About 90 per cent of Sinovac Biotech employees and their families have taken an experimental coronavirus vaccine developed by the Chinese firm under the country’s emergency use programme, its chief executive said on Sunday.
The extent of inoculations under the emergency programme, which China launched in July but has released few details about, points to how actively it is using experimental vaccines in the hopes of protecting essential workers against a potential Covid-19 resurgence, even as trials are still underway.
The programme is intended for specific groups, including medical staffers and those who work at food markets and in the transportation and service sectors.
Sinovac, whose CoronaVac is in Phase 3 clinical trials and has been included in the emergency scheme, offered the candidate vaccine to approximately 2,000 to 3,000 employees and their families on a voluntary basis, CEO Yin Weidong told Reuters.
“As a vaccine developer and manufacturer, a new outbreak could directly impact our vaccine production,” Yin said on the sidelines of an international trade fair in Beijing, explaining why his company was included in the emergency programme.

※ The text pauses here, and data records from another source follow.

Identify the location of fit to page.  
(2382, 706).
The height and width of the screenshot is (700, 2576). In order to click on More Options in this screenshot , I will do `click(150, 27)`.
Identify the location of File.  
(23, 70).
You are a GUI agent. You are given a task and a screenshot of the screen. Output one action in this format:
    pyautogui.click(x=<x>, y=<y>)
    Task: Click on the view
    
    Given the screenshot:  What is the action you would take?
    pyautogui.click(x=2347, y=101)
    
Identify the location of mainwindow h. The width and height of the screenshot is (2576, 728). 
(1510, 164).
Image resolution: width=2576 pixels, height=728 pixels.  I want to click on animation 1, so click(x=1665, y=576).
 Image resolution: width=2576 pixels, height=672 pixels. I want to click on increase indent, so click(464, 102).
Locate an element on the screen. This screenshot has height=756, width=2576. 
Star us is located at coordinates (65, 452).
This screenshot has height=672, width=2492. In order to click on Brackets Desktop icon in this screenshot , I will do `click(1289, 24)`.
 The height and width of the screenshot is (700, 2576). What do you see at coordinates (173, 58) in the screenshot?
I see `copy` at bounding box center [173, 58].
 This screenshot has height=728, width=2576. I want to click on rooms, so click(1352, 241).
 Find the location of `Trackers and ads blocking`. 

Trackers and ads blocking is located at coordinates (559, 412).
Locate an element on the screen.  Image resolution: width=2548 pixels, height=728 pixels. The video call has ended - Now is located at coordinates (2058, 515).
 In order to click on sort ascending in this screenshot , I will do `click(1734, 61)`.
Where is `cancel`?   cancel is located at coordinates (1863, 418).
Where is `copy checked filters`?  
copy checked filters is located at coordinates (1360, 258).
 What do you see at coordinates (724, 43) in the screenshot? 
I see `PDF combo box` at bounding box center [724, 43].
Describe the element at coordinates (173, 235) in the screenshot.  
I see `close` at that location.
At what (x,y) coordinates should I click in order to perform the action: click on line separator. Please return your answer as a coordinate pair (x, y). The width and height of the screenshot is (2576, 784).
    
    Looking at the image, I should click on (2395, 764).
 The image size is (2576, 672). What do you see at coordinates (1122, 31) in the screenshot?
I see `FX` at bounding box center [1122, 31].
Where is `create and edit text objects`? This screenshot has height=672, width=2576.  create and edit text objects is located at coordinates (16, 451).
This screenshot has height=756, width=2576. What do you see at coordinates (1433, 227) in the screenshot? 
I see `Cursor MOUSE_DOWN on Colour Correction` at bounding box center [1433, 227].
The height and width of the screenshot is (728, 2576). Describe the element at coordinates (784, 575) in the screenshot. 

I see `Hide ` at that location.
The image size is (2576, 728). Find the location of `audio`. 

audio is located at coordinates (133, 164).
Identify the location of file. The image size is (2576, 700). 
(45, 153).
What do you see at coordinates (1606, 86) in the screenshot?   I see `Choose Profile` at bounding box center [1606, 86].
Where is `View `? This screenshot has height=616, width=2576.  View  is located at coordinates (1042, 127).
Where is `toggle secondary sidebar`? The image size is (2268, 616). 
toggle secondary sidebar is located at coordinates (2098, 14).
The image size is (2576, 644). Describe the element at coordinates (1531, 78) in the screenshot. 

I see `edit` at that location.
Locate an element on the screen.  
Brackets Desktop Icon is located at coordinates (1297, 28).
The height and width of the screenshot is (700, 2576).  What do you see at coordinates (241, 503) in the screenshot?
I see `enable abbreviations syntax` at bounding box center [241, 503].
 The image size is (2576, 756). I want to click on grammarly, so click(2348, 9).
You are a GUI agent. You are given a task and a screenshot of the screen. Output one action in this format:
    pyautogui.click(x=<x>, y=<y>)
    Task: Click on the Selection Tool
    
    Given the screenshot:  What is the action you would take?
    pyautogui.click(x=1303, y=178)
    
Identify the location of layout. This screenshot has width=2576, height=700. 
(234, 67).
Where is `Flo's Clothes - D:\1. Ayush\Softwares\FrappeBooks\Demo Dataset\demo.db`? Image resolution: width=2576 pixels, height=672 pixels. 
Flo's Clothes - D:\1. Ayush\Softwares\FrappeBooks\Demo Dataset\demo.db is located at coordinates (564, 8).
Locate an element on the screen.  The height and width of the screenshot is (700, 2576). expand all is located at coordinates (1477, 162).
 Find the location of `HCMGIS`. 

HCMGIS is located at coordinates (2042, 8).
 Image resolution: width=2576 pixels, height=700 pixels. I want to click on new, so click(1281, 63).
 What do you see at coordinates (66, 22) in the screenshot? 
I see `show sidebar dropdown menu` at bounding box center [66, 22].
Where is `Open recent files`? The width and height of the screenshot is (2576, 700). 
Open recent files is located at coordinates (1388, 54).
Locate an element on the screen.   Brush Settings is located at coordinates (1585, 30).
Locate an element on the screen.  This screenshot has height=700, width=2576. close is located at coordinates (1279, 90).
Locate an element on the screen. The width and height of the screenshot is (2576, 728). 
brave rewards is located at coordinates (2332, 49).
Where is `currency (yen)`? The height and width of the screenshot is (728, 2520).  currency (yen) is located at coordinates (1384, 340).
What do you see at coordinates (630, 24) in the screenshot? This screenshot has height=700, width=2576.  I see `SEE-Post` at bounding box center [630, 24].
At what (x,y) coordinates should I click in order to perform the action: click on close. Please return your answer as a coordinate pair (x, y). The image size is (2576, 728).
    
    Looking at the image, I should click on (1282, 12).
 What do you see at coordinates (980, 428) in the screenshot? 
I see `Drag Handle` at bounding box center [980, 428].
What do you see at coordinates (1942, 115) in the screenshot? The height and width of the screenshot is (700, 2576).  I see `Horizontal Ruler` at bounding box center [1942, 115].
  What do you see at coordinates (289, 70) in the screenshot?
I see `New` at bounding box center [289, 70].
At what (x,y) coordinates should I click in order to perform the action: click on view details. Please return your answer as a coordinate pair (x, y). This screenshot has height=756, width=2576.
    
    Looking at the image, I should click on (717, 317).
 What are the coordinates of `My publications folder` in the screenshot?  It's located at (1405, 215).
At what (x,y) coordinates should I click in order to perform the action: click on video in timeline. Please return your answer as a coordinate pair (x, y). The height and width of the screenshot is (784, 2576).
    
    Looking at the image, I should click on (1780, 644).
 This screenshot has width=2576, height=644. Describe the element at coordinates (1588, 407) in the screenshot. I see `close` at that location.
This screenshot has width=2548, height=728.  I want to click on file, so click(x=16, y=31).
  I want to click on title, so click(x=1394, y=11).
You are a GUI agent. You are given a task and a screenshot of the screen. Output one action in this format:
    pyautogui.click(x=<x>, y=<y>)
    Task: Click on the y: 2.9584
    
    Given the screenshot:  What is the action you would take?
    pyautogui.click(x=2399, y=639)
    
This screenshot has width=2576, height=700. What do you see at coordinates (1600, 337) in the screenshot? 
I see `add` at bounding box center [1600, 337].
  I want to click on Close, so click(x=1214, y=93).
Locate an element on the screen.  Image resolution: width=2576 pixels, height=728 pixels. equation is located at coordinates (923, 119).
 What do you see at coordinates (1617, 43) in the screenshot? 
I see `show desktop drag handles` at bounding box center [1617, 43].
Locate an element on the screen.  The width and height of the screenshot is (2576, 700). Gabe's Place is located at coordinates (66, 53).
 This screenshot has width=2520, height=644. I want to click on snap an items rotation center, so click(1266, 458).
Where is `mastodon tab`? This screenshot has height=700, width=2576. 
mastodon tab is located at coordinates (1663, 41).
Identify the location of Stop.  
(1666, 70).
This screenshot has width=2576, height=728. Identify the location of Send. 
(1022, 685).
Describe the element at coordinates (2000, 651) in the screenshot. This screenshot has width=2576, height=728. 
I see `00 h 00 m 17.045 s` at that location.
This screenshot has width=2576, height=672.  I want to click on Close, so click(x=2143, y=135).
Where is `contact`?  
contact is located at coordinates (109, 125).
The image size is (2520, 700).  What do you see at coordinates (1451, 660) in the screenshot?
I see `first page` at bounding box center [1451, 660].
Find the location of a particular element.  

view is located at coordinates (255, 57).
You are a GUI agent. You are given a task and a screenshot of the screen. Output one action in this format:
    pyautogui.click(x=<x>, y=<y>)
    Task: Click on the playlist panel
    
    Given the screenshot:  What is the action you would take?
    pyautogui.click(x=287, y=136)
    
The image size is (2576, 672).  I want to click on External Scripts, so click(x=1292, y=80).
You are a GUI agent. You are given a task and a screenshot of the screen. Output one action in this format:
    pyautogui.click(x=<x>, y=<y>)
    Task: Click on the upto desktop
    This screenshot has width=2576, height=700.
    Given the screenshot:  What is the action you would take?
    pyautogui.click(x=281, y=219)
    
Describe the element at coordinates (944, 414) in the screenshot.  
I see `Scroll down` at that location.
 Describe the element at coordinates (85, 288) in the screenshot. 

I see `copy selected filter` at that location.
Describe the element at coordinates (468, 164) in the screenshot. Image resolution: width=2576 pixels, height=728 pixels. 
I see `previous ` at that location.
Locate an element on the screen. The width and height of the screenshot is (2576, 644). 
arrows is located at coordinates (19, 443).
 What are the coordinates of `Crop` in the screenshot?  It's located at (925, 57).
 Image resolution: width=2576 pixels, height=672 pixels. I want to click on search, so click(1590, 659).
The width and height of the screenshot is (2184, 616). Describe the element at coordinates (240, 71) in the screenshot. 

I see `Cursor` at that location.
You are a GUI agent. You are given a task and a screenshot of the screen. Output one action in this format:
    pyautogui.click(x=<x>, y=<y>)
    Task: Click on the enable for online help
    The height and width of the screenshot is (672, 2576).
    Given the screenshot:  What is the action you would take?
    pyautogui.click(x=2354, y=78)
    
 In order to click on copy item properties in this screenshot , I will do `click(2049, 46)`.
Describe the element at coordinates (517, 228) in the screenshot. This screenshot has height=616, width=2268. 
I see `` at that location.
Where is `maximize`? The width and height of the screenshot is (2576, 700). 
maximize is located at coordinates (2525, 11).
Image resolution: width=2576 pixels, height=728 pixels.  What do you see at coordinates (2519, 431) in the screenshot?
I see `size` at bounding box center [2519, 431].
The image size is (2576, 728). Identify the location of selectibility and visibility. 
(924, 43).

Data gathered from the program me could offer evidence of the vaccine’s safety, but such data, which is not part of the registered clinical trial protocols, will not be used as main materials that regulators review in judging whether to approve the vaccine for commercial use, Yin said. He said those who chose to be inoculated, including his wife and parents, had been informed of the potential side effects prior to taking the shot, and that its vaccine completing only early and mid-stage trials.